Stored data entries:
---

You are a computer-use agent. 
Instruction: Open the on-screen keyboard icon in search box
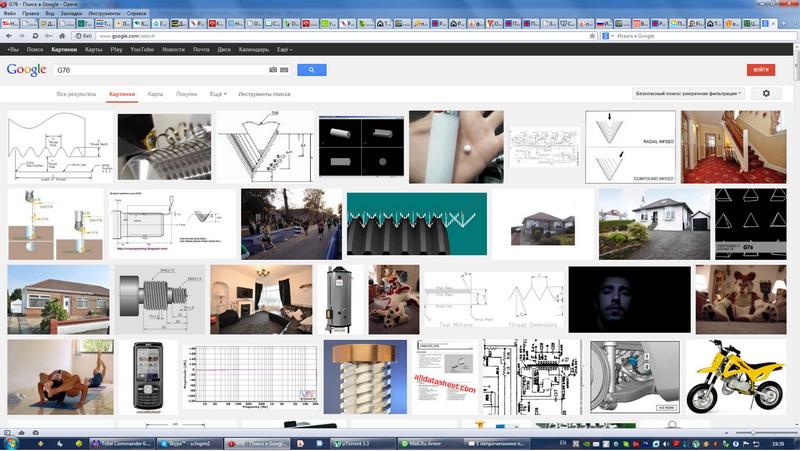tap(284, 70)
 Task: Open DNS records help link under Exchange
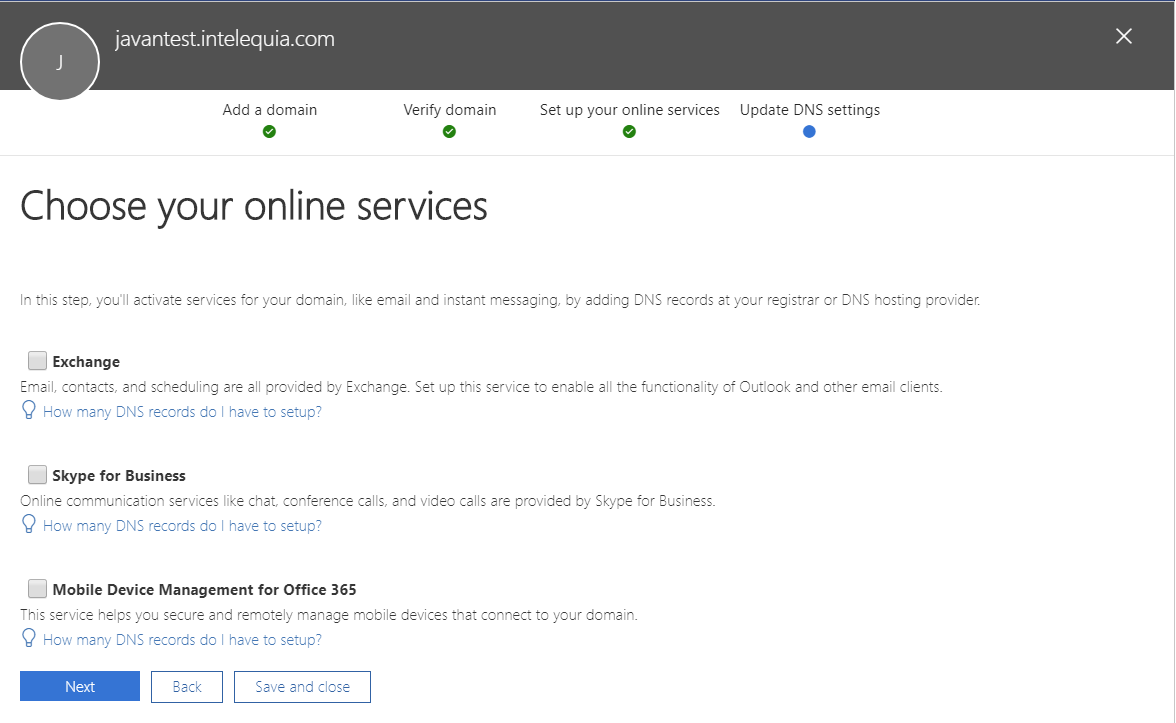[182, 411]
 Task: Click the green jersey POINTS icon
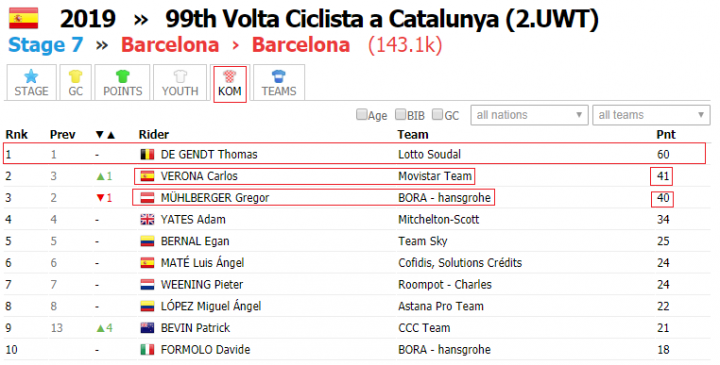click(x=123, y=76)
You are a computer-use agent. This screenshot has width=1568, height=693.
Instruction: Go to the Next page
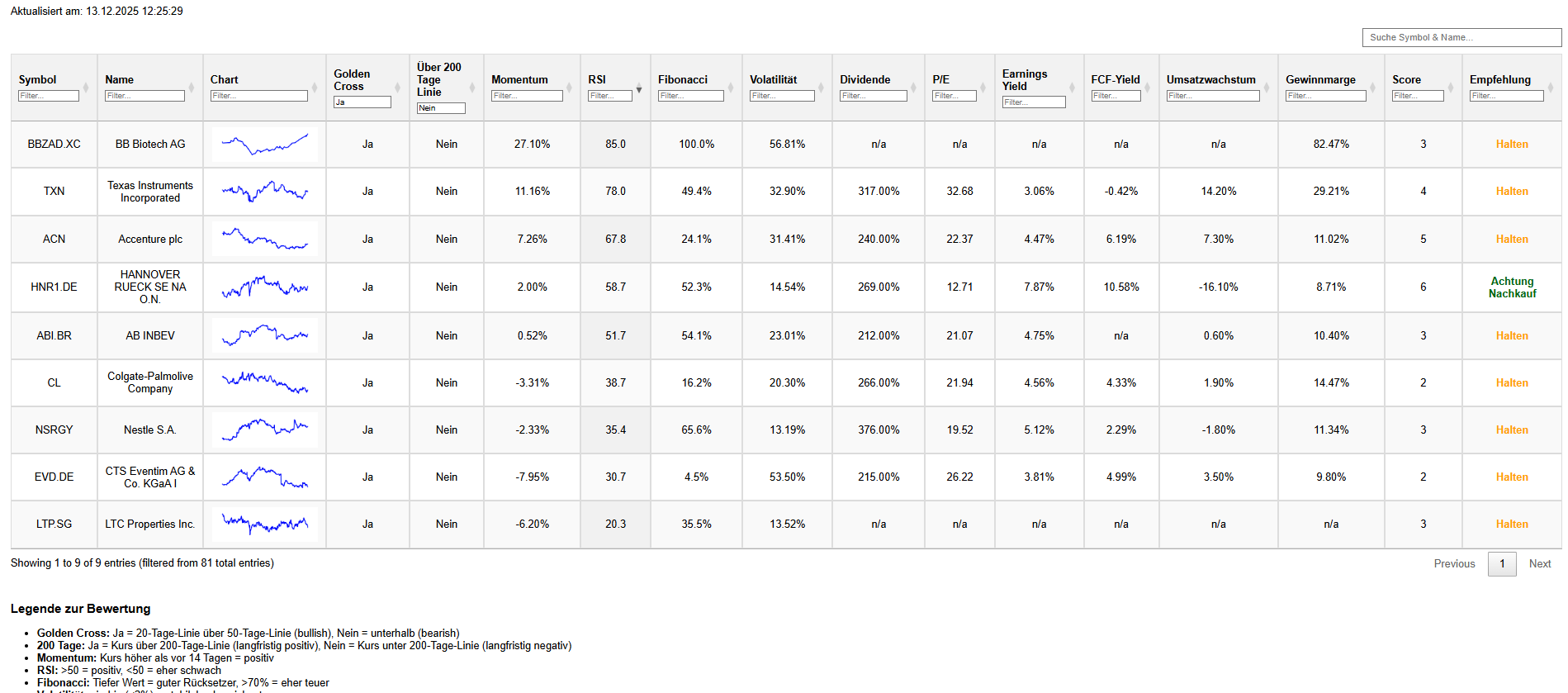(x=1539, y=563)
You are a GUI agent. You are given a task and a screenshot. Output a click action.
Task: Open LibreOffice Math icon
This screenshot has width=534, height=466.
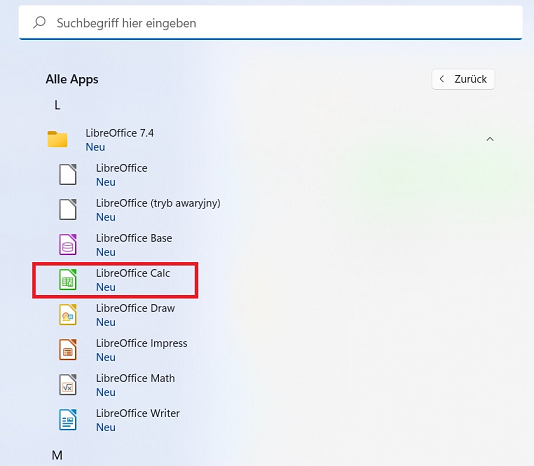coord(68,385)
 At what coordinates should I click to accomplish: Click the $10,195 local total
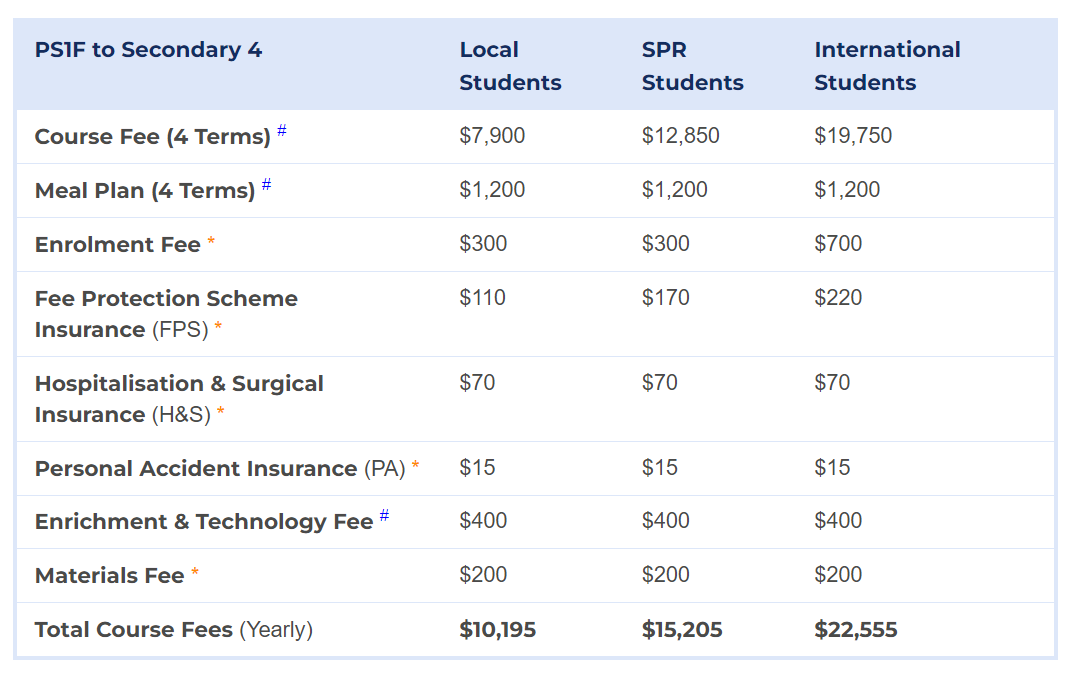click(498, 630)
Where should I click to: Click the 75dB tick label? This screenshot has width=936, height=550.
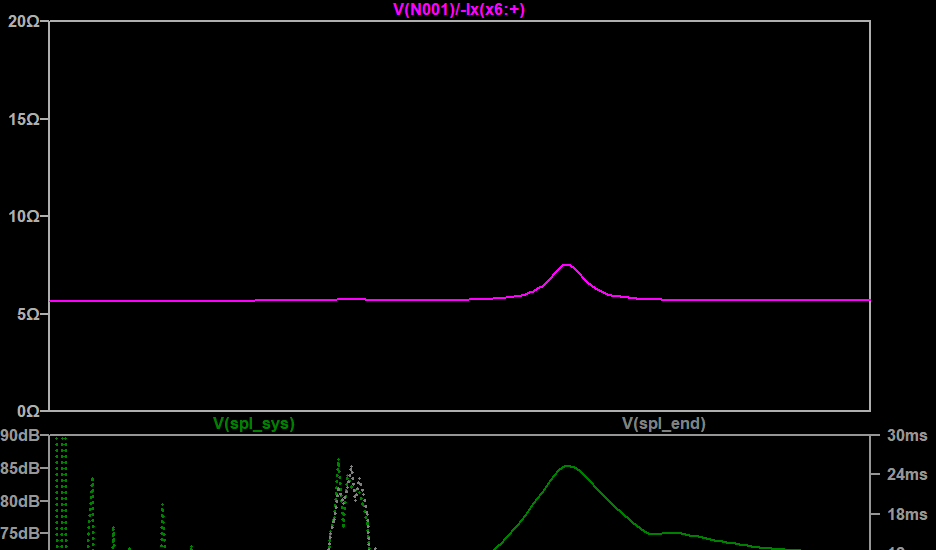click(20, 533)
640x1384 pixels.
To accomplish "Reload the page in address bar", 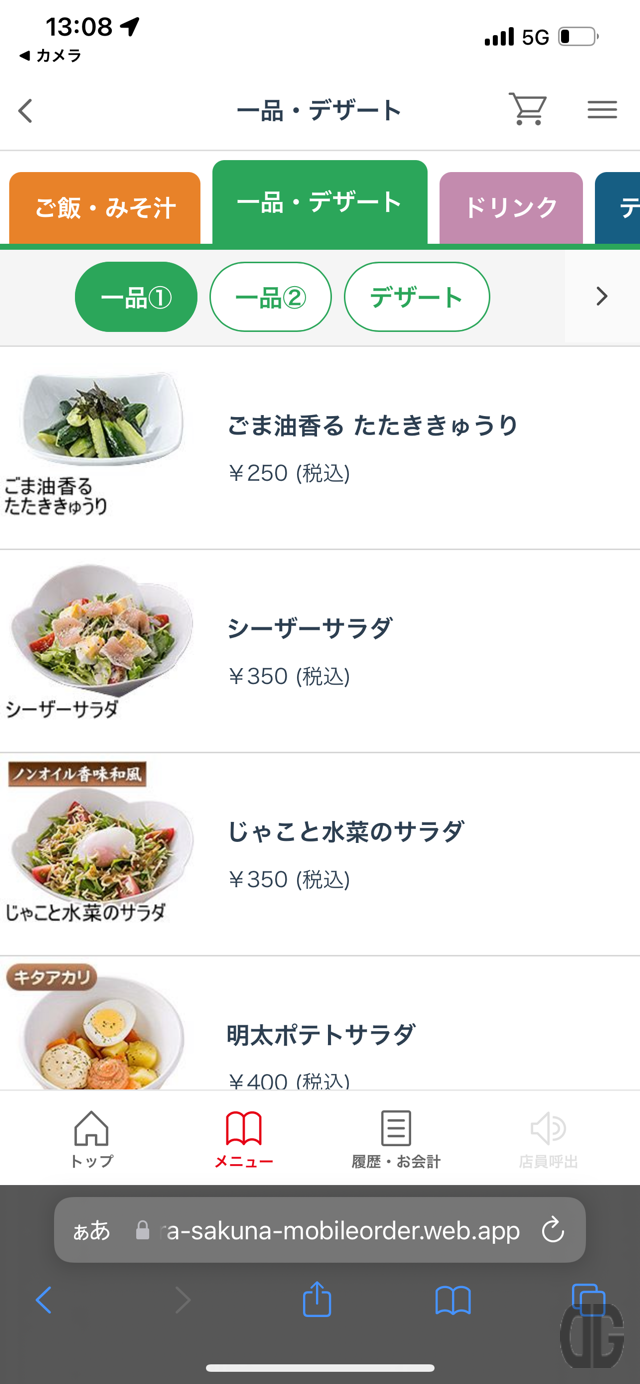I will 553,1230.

---

[Prompt]
Each line above where the word "computer" occurs should be copied out.

[Task output]
You are a computer-use agent. 
You are a computer-use agent. This screenshot has width=1568, height=693.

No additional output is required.